## Input for this task

* BEGIN *

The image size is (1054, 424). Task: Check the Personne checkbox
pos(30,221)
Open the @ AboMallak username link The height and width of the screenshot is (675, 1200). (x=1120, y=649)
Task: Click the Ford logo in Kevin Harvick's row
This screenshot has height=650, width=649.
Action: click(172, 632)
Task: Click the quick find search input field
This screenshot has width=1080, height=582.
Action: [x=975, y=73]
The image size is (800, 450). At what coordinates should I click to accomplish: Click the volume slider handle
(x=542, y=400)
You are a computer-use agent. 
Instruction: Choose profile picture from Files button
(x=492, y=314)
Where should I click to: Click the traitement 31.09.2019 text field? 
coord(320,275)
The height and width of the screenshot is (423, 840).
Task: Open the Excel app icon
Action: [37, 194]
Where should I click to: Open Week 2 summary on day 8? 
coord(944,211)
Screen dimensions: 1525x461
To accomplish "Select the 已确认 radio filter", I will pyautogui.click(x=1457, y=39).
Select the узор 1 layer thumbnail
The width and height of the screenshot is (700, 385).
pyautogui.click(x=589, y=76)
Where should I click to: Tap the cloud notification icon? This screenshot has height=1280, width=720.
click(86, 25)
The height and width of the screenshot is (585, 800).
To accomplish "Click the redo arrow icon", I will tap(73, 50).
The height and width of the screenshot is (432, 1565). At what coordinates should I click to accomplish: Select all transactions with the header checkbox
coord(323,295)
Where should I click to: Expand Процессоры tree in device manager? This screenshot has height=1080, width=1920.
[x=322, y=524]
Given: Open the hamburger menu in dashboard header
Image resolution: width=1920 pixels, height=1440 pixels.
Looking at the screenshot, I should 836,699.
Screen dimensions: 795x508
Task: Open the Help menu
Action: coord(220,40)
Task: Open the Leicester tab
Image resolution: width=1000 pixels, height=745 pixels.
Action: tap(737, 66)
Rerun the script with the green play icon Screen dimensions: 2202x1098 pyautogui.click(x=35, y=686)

* END *

Rescale the rows starting with the line containing "The height and width of the screenshot is (585, 800)." and going on through the line containing "coord(323,295)", both included. Reproduce only those lines, requests included, with every click coordinate in the answers multiplied by 0.9 and rounded to a whole number, halves rounded up.

## Response to this task
The height and width of the screenshot is (585, 800).
To accomplish "Click the redo arrow icon", I will tap(66, 45).
The height and width of the screenshot is (432, 1565). At what coordinates should I click to accomplish: Select all transactions with the header checkbox
coord(291,266)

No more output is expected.